Your fashion editor has been brutally handbagged. The scramble for seats at many of this week's Milan fashion shows is nothing short of unseemly. Scenes of mayhem readily ensue as staff from little-known magazines take the seating plan into their own hands, re-allocating front row assignments to match their sense of self-importance. Thus, one of the great sporting challenges to be savoured during this leg of the international fashion Olympiad is the removal of stray members of the American press corp from one's allotted seat.

I arrived at Lawrence Steele to find the venue packed to capacity without, I thought, a vacant centimeter of seating space. Yet, rather astonishingly, my own assigned position remained clear - except for the presence of a large Kelly-style leather handbag.

What luck! But, as I manoeuvred towards this almost empty space, the bag's American owner pointed to this fine example of leathercraft and screamed ''Occupato, occupato!'' in a hysterical Americano-Italiano accent. She explained it was utterly impossible to move it. For, being brand spanking new, she was certainly not prepared to set it down on the floor.

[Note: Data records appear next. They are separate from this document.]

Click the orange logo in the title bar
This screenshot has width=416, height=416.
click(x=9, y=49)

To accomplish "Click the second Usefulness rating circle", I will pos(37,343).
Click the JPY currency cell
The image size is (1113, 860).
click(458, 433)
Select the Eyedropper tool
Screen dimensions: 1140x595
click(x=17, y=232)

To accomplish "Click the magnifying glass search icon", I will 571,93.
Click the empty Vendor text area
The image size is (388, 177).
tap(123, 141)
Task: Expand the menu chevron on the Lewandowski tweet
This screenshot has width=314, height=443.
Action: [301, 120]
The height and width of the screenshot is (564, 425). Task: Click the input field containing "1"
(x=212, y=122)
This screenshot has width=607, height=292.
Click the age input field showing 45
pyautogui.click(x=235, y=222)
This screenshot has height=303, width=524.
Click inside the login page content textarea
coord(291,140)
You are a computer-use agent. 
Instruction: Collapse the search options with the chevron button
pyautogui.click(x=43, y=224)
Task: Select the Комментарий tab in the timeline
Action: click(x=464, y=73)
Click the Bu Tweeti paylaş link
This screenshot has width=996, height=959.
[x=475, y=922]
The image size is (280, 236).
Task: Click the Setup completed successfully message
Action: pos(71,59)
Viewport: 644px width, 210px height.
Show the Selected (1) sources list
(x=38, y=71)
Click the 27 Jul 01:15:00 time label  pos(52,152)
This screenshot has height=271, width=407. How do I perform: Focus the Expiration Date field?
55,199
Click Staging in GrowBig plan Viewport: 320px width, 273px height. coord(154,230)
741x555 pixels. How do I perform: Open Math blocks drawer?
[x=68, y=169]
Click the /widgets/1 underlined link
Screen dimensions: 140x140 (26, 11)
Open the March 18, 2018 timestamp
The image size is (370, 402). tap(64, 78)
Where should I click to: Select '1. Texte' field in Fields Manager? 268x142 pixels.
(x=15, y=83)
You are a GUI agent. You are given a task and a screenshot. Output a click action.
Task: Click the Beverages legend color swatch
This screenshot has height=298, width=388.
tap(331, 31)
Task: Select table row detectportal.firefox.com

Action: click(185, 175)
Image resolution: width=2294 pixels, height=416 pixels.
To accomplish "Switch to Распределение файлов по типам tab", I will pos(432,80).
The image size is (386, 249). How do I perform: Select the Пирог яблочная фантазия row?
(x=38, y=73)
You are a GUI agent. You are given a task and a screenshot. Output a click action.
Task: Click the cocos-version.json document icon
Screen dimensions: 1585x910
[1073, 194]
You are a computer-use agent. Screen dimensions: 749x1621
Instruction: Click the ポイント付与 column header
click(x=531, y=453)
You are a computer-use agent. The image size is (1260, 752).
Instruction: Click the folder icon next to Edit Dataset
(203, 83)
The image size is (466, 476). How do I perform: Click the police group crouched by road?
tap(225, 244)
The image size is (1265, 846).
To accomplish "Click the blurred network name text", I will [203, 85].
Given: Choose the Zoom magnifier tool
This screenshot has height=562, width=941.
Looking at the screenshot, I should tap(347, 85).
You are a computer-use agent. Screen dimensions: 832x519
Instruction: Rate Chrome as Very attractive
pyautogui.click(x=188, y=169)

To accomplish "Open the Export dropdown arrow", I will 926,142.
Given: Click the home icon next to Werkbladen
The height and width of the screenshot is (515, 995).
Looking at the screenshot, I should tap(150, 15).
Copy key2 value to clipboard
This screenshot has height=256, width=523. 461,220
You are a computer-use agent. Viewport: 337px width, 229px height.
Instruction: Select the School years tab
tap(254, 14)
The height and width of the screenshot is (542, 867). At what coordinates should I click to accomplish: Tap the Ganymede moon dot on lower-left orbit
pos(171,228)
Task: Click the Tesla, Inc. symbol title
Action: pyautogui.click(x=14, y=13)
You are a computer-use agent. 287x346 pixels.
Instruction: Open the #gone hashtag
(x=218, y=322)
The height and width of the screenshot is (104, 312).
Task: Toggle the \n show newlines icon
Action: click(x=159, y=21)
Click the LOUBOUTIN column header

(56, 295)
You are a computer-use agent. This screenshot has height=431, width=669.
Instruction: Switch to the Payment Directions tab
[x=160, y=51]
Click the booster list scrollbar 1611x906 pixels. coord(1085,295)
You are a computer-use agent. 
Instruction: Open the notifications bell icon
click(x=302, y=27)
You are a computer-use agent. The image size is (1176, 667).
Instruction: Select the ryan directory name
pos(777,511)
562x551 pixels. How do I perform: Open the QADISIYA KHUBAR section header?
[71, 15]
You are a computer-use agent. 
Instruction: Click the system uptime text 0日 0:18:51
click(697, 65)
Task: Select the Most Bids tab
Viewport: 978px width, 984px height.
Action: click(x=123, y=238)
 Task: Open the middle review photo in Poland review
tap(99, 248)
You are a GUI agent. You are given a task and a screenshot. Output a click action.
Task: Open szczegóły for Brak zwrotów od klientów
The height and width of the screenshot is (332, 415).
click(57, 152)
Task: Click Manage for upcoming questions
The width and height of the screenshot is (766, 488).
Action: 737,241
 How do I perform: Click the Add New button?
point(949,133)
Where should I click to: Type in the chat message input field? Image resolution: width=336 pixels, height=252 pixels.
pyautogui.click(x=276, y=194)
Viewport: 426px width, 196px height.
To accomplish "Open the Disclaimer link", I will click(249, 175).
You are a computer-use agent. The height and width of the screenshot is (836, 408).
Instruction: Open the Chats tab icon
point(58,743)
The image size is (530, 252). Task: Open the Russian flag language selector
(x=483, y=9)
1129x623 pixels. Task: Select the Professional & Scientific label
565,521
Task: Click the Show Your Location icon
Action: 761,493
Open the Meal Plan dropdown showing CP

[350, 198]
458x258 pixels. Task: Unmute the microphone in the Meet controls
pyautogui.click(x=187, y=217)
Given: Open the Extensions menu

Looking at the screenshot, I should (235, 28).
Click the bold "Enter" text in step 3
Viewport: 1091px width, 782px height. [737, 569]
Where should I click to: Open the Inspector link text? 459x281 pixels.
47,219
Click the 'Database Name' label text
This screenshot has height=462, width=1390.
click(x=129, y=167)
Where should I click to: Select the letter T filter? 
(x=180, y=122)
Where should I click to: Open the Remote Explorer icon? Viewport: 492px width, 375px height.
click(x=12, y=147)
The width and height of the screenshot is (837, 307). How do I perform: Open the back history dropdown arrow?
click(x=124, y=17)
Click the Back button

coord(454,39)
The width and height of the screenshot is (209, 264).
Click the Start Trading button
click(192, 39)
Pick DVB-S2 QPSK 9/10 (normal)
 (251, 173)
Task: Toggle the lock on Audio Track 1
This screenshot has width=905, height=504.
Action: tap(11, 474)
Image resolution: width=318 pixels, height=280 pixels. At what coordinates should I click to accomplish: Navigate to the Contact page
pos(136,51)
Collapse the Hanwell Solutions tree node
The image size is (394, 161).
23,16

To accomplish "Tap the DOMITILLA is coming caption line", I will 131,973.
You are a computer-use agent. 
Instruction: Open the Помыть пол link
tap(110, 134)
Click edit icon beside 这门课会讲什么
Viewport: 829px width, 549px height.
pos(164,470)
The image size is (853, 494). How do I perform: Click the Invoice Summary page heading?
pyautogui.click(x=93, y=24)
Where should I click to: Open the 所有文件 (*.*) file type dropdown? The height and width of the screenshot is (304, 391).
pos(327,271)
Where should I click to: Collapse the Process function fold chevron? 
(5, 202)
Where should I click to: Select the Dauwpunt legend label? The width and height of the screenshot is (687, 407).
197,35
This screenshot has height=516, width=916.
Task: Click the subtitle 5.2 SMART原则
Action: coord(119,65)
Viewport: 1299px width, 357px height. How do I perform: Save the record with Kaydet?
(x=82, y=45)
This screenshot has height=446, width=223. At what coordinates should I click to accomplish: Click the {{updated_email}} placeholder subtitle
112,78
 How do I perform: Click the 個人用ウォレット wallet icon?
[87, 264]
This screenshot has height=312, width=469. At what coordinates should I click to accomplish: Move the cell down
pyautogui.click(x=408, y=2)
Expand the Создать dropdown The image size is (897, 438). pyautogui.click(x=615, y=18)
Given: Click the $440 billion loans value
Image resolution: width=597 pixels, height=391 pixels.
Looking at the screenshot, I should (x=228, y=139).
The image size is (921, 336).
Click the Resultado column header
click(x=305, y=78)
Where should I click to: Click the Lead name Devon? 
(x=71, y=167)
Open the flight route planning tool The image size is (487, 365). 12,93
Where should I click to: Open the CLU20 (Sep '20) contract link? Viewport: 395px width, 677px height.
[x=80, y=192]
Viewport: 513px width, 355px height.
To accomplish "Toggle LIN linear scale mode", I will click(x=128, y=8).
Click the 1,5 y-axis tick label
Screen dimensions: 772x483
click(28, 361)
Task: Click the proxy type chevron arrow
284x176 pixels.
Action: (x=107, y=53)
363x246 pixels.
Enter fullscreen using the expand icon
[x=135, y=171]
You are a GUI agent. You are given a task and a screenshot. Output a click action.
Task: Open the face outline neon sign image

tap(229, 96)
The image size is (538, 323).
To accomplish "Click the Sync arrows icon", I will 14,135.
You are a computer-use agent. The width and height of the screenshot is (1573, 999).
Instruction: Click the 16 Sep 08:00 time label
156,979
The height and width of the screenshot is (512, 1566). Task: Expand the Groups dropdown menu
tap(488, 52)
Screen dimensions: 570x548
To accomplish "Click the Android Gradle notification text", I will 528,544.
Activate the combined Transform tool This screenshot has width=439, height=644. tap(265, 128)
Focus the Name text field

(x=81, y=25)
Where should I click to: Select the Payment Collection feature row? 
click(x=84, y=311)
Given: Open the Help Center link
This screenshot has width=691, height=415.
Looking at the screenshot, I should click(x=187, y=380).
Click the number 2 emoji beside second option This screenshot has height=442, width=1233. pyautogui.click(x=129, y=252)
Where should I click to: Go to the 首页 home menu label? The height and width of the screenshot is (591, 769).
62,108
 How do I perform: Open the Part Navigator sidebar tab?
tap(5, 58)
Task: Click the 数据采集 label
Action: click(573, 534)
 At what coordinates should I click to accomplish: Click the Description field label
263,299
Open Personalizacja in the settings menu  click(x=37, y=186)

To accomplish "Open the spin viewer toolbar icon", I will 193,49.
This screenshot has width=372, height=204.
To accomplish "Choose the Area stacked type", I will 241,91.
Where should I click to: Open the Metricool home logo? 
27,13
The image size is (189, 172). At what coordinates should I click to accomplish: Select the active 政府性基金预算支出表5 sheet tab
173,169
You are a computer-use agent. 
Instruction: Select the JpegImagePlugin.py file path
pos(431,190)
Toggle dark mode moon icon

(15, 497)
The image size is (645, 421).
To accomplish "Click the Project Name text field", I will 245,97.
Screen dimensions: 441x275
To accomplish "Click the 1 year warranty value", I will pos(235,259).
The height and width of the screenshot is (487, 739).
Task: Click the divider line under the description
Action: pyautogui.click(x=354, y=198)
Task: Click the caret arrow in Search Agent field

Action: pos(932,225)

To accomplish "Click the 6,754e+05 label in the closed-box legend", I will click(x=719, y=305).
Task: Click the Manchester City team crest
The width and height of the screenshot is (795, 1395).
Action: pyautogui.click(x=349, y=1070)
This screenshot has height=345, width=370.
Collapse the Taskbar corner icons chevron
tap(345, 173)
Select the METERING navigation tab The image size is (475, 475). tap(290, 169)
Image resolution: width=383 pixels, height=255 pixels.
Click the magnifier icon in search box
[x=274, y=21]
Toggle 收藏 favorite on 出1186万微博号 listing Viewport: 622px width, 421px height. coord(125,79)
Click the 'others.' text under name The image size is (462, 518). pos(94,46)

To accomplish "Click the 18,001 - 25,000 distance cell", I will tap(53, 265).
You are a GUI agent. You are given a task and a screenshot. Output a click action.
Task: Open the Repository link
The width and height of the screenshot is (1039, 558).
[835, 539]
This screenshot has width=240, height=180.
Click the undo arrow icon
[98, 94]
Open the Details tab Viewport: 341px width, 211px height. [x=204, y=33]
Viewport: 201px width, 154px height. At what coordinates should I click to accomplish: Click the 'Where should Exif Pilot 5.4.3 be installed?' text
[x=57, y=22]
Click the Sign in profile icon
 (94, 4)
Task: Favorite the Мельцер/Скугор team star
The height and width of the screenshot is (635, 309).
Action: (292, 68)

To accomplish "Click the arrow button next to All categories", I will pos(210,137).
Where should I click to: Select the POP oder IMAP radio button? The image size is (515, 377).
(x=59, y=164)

The real reason for her intransigence, however, must surely have been that her handbag wanted to watch the show. Yet, although it certainly got a great view of young Mr Steele's red, white, and black cocktail dresses, it did not join in the rapturous end-of-show ovation. Tightly clasped shut, it remained as inscrutable as American Vogue's Anna Wintour in her expression-masking Chanel sunglasses.

But can't you imagine that same bag being carried backstage afterwards in a wave of post-show euphoria? And, while fashionistas were queuing up to congratulate young Mr Steele on his latest triumph, it would probably have struck up a relationship with some of the sexy high-heeled shoes which Manolo Blahnik had confected for the runway. Together, they would surely have slipped off to the handbag's suite at Hotel Principe de Savoia for a spot of kinky sex.

Compared with the frenetic atmosphere of other shows, Giorgio Armani can generally be relied upon to provide an oasis of calm. Yet, at his presentation yesterday afternoon, pressure on front row seating was unusually intensified by an exceptional celebrity line-up which included Robert De Niro, Sophia Loren, Phil Collins, a host of Italian screen stars . . . plus Sarah Ferguson, the Duchess of Pork.

La Fergie at Armani? Britain's flamboyant, larger-than-life neo-royal redhead invading the tranquillity of a cool beige world? Surely multissimo mistake. Oh, no; not at all. For, before the show, this great designer had declared that ''the Giorgio Armani woman for spring-summer 2001 is slim

and slight''.

So what better bum to have on his front row than that of the international spokeswoman for Weightwatchers? In understated black Armani-ness, the duchess seemed just a slender shadow of her former self. She provided a perfectly splendid testament to the success of her organisation's points-win-weight loss system - and a great example of how a little Armani covers a multitude of sins.

Looking the part of a fully fledged fashionista, no-one dared steal her seat for their handbag. Maybe I should be wearing Armani.